--- TASK DIRECTIONS ---
What is needed is an exact copy of the data below, pictures excluded.

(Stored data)

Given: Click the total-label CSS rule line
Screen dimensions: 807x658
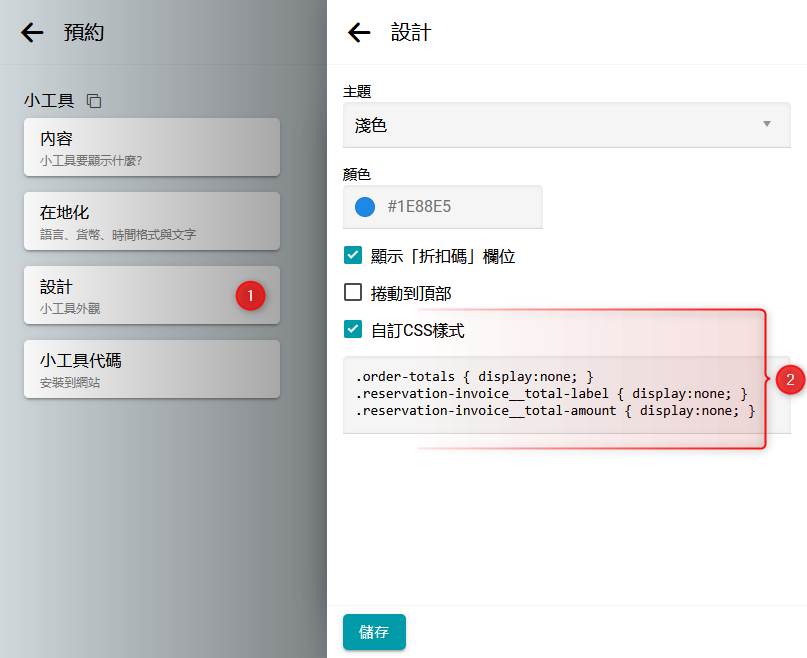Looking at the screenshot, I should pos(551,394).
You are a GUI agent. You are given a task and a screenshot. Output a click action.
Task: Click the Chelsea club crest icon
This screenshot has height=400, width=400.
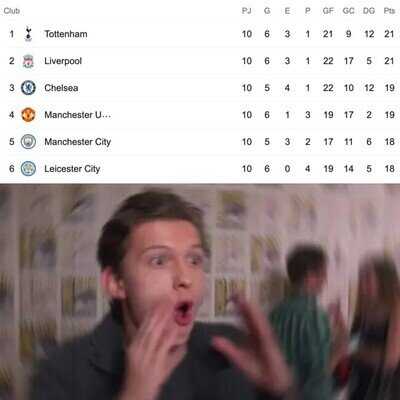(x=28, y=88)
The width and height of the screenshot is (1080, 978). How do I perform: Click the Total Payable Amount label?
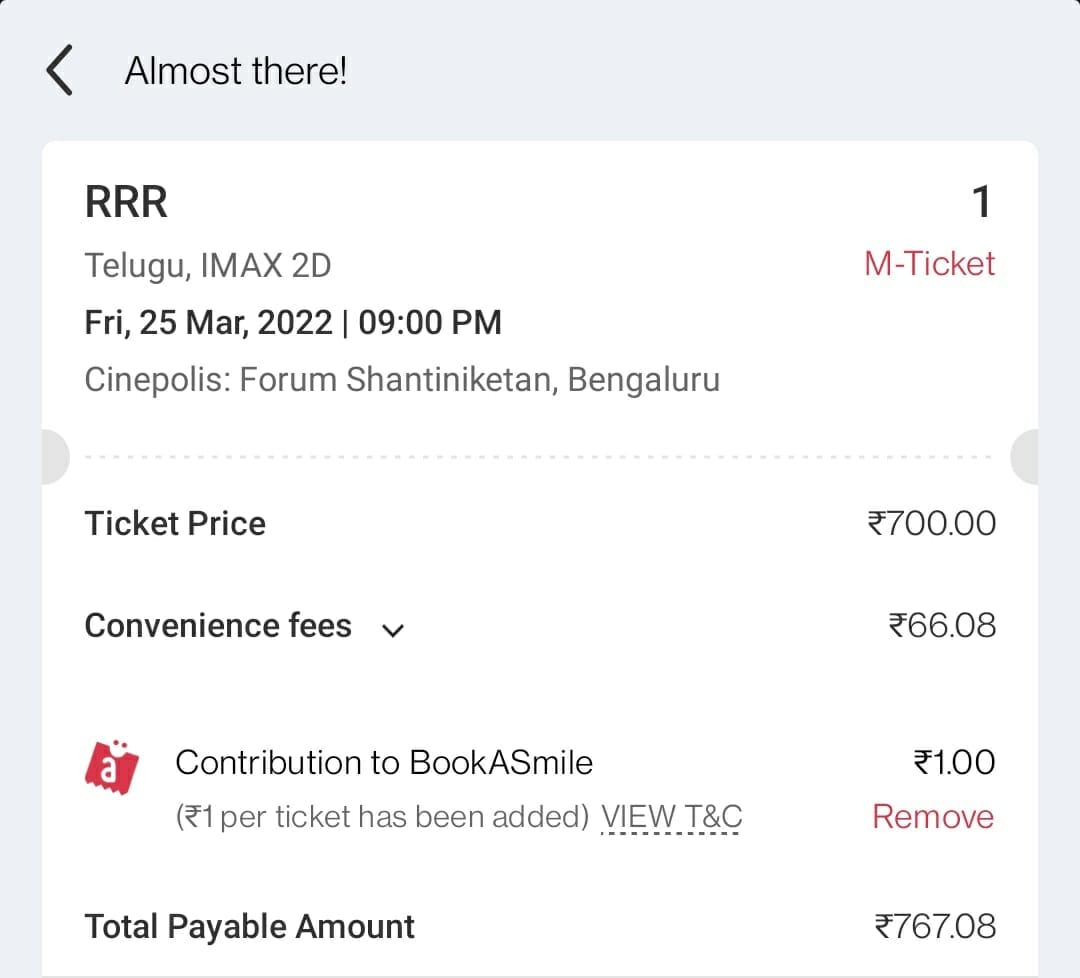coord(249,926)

--- ANSWER TO THIS TASK ---
Given: Click the total-label CSS rule line
Screen dimensions: 807x658
Looking at the screenshot, I should pos(551,394).
You are a GUI agent. You are given a task and a screenshot. Output a click action.
Task: Click the Chelsea club crest icon
This screenshot has height=400, width=400.
(x=28, y=88)
The width and height of the screenshot is (1080, 978). How do I perform: Click the Total Payable Amount label?
coord(249,926)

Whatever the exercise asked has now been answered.